Linear algebra matrix problem

Question

I was unable to prove the following statement. Let $A,B$ are both matrices of $n\times n$ of real numbers. We know that the matrix $ A$ is invertible. Then, we have to prove that there are $n$ diferent $\lambda_i$ so that the matrix $C=\lambda_iA+B $is invertible. ($\lambda_i$ are real numbers)

Answer 1

The question seems to have some issues:

If $C$ is supposed to be invertible: It suffices that $\lambda I + BA^{-1}$ is invertible. As long as $\lambda$ is not negative of any of the eigenvalues of $BA^{-1}$ this matrix is invertible. So there are infinitely many valid $\lambda$s.

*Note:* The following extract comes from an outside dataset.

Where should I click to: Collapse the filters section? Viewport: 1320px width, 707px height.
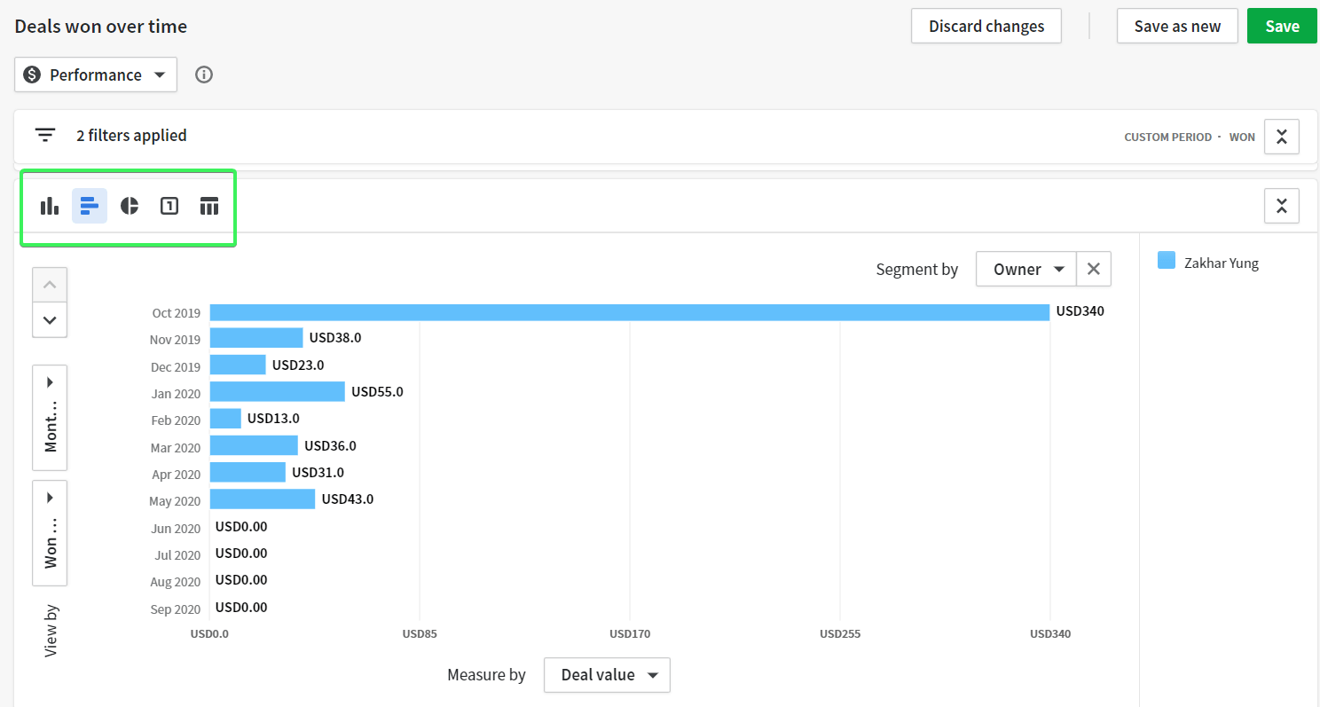(x=1281, y=137)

If $C$ is supposed to be non-invertible: Take $A=B=I$, then any $C$ is a multiple of the identity and it can only be non-invertible when $\lambda = -1$. So there is only one $\lambda$ satisfying the claim not $n$ different $\lambda$s.

Answer 2

Uzing the QZ (generalized Schur) decomposition, we see that $$A = QSZ^*, \quad B = QTZ^*,$$ for some unitary $Q$ and $Z$, and upper triangular $S$ and $T$. Then $$C = \lambda_i A + B = Q(\lambda_iS + T)Z^*.$$ Edit: As egreg corrected my initial silly statement, $C$ is invertible if and only if $X := \lambda_iS+T$ is invertible (since unitary matrices $Q$ and $Z$ are invertible), and $X$ is invertible if and only if all its diagonal elements (which also happen to be its eigenvalues, because $X$ is upper triangular) are non-zero.